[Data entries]
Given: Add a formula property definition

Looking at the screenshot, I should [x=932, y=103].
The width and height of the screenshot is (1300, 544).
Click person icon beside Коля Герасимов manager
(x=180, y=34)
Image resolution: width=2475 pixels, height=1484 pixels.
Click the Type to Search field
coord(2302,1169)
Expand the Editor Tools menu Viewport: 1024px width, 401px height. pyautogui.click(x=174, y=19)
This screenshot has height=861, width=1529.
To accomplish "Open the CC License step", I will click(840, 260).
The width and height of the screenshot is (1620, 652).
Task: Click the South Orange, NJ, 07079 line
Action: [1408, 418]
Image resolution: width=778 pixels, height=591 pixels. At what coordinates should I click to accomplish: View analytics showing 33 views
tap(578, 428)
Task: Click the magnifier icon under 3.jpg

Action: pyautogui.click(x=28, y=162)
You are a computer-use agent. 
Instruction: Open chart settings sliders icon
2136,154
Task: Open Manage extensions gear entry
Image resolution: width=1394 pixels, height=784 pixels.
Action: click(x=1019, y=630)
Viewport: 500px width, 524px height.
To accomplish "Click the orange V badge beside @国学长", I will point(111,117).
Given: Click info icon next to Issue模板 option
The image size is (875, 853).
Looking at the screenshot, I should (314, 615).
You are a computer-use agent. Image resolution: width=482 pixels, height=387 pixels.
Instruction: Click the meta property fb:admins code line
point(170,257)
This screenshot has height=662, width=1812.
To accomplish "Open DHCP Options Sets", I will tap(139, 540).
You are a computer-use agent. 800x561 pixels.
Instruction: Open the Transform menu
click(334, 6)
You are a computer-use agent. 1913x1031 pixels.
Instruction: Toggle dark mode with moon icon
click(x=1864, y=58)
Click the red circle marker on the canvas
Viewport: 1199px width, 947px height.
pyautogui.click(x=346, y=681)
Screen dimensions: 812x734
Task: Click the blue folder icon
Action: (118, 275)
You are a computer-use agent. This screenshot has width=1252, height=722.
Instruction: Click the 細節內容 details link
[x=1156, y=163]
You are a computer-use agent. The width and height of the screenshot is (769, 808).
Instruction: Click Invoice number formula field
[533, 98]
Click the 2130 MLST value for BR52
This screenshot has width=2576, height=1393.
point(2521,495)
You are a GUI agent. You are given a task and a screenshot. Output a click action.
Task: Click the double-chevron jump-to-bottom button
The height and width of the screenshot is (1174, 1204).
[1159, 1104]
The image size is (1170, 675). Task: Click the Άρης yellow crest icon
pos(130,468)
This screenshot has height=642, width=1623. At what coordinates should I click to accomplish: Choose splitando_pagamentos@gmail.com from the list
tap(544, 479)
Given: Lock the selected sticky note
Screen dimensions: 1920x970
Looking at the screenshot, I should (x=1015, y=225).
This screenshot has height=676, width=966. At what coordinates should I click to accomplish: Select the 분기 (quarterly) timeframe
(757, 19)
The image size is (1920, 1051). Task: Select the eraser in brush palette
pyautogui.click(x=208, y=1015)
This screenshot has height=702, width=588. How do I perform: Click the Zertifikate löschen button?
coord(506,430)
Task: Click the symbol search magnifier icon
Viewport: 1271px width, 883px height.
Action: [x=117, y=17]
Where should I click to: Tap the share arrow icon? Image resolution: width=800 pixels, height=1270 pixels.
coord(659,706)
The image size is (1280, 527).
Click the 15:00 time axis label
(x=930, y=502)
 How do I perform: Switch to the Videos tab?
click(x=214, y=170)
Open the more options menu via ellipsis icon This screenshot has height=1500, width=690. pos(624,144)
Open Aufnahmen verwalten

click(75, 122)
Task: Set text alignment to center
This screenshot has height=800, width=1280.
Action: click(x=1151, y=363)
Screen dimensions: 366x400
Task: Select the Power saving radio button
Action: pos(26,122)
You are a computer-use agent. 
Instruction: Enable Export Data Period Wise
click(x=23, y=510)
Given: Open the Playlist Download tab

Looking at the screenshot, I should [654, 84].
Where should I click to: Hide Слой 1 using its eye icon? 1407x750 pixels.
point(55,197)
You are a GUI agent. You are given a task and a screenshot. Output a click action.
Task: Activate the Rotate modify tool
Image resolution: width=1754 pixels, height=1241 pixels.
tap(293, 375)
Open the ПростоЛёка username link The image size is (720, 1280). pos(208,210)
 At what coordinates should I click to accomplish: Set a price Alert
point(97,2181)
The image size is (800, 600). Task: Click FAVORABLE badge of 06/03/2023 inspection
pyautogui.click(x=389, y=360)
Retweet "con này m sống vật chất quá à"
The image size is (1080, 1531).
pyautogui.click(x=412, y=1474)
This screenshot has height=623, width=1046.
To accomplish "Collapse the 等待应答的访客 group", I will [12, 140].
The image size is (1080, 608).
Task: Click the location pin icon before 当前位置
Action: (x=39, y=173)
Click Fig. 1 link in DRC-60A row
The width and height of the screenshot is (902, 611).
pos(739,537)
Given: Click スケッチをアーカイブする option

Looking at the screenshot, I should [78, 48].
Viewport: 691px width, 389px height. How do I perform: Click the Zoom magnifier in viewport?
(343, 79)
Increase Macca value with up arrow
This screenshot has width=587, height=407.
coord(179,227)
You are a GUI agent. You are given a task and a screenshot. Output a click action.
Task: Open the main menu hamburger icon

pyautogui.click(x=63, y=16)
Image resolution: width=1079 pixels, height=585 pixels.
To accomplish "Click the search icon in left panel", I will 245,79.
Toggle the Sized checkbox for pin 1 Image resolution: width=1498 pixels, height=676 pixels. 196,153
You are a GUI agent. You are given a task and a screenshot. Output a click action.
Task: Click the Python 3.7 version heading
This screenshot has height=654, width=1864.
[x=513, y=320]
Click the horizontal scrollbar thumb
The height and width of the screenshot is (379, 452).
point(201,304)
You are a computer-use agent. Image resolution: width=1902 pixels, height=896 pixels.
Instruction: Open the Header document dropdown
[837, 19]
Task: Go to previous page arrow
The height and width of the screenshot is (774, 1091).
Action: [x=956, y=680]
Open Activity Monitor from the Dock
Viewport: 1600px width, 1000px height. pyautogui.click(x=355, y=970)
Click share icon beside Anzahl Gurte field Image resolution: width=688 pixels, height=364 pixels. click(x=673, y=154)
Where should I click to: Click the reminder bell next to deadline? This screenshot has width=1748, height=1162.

## EXERCISE DESCRIPTION
In full and word for word, reproduce the data above.

## SOLVED EXERCISE
Given: Add a formula property definition

Looking at the screenshot, I should [x=932, y=103].
The width and height of the screenshot is (1300, 544).
Click person icon beside Коля Герасимов manager
(x=180, y=34)
Image resolution: width=2475 pixels, height=1484 pixels.
Click the Type to Search field
coord(2302,1169)
Expand the Editor Tools menu Viewport: 1024px width, 401px height. pyautogui.click(x=174, y=19)
This screenshot has height=861, width=1529.
To accomplish "Open the CC License step", I will click(840, 260).
The width and height of the screenshot is (1620, 652).
Task: Click the South Orange, NJ, 07079 line
Action: [1408, 418]
Image resolution: width=778 pixels, height=591 pixels. At what coordinates should I click to accomplish: View analytics showing 33 views
tap(578, 428)
Task: Click the magnifier icon under 3.jpg

Action: pyautogui.click(x=28, y=162)
You are a computer-use agent. 
Instruction: Open chart settings sliders icon
2136,154
Task: Open Manage extensions gear entry
Image resolution: width=1394 pixels, height=784 pixels.
Action: click(x=1019, y=630)
Viewport: 500px width, 524px height.
To accomplish "Click the orange V badge beside @国学长", I will point(111,117).
Given: Click info icon next to Issue模板 option
The image size is (875, 853).
Looking at the screenshot, I should (314, 615).
You are a computer-use agent. Image resolution: width=482 pixels, height=387 pixels.
Instruction: Click the meta property fb:admins code line
point(170,257)
This screenshot has height=662, width=1812.
To accomplish "Open DHCP Options Sets", I will tap(139, 540).
You are a computer-use agent. 800x561 pixels.
Instruction: Open the Transform menu
click(334, 6)
You are a computer-use agent. 1913x1031 pixels.
Instruction: Toggle dark mode with moon icon
click(x=1864, y=58)
Click the red circle marker on the canvas
Viewport: 1199px width, 947px height.
pyautogui.click(x=346, y=681)
Screen dimensions: 812x734
Task: Click the blue folder icon
Action: (118, 275)
You are a computer-use agent. This screenshot has width=1252, height=722.
Instruction: Click the 細節內容 details link
[x=1156, y=163]
You are a computer-use agent. The width and height of the screenshot is (769, 808).
Instruction: Click Invoice number formula field
[533, 98]
Click the 2130 MLST value for BR52
This screenshot has width=2576, height=1393.
point(2521,495)
You are a GUI agent. You are given a task and a screenshot. Output a click action.
Task: Click the double-chevron jump-to-bottom button
The height and width of the screenshot is (1174, 1204).
[1159, 1104]
The image size is (1170, 675). Task: Click the Άρης yellow crest icon
pos(130,468)
This screenshot has height=642, width=1623. At what coordinates should I click to accomplish: Choose splitando_pagamentos@gmail.com from the list
tap(544, 479)
Given: Lock the selected sticky note
Screen dimensions: 1920x970
Looking at the screenshot, I should (x=1015, y=225).
This screenshot has height=676, width=966. At what coordinates should I click to accomplish: Select the 분기 (quarterly) timeframe
(757, 19)
The image size is (1920, 1051). Task: Select the eraser in brush palette
pyautogui.click(x=208, y=1015)
This screenshot has height=702, width=588. How do I perform: Click the Zertifikate löschen button?
coord(506,430)
Task: Click the symbol search magnifier icon
Viewport: 1271px width, 883px height.
Action: [x=117, y=17]
Where should I click to: Tap the share arrow icon? Image resolution: width=800 pixels, height=1270 pixels.
coord(659,706)
The image size is (1280, 527).
Click the 15:00 time axis label
(x=930, y=502)
 How do I perform: Switch to the Videos tab?
click(x=214, y=170)
Open the more options menu via ellipsis icon This screenshot has height=1500, width=690. pos(624,144)
Open Aufnahmen verwalten

click(75, 122)
Task: Set text alignment to center
This screenshot has height=800, width=1280.
Action: click(x=1151, y=363)
Screen dimensions: 366x400
Task: Select the Power saving radio button
Action: pos(26,122)
You are a computer-use agent. 
Instruction: Enable Export Data Period Wise
click(x=23, y=510)
Given: Open the Playlist Download tab

Looking at the screenshot, I should [654, 84].
Where should I click to: Hide Слой 1 using its eye icon? 1407x750 pixels.
point(55,197)
You are a GUI agent. You are given a task and a screenshot. Output a click action.
Task: Activate the Rotate modify tool
Image resolution: width=1754 pixels, height=1241 pixels.
tap(293, 375)
Open the ПростоЛёка username link The image size is (720, 1280). pos(208,210)
 At what coordinates should I click to accomplish: Set a price Alert
point(97,2181)
The image size is (800, 600). Task: Click FAVORABLE badge of 06/03/2023 inspection
pyautogui.click(x=389, y=360)
Retweet "con này m sống vật chất quá à"
The image size is (1080, 1531).
pyautogui.click(x=412, y=1474)
This screenshot has height=623, width=1046.
To accomplish "Collapse the 等待应答的访客 group", I will [12, 140].
The image size is (1080, 608).
Task: Click the location pin icon before 当前位置
Action: (x=39, y=173)
Click Fig. 1 link in DRC-60A row
The width and height of the screenshot is (902, 611).
pos(739,537)
Given: Click スケッチをアーカイブする option

Looking at the screenshot, I should [78, 48].
Viewport: 691px width, 389px height. How do I perform: Click the Zoom magnifier in viewport?
(343, 79)
Increase Macca value with up arrow
This screenshot has width=587, height=407.
coord(179,227)
You are a GUI agent. You are given a task and a screenshot. Output a click action.
Task: Open the main menu hamburger icon

pyautogui.click(x=63, y=16)
Image resolution: width=1079 pixels, height=585 pixels.
To accomplish "Click the search icon in left panel", I will 245,79.
Toggle the Sized checkbox for pin 1 Image resolution: width=1498 pixels, height=676 pixels. 196,153
You are a GUI agent. You are given a task and a screenshot. Output a click action.
Task: Click the Python 3.7 version heading
This screenshot has height=654, width=1864.
[x=513, y=320]
Click the horizontal scrollbar thumb
The height and width of the screenshot is (379, 452).
point(201,304)
You are a computer-use agent. Image resolution: width=1902 pixels, height=896 pixels.
Instruction: Open the Header document dropdown
[837, 19]
Task: Go to previous page arrow
The height and width of the screenshot is (774, 1091).
Action: [x=956, y=680]
Open Activity Monitor from the Dock
Viewport: 1600px width, 1000px height. pyautogui.click(x=355, y=970)
Click share icon beside Anzahl Gurte field Image resolution: width=688 pixels, height=364 pixels. click(x=673, y=154)
Where should I click to: Click the reminder bell next to deadline? This screenshot has width=1748, height=1162.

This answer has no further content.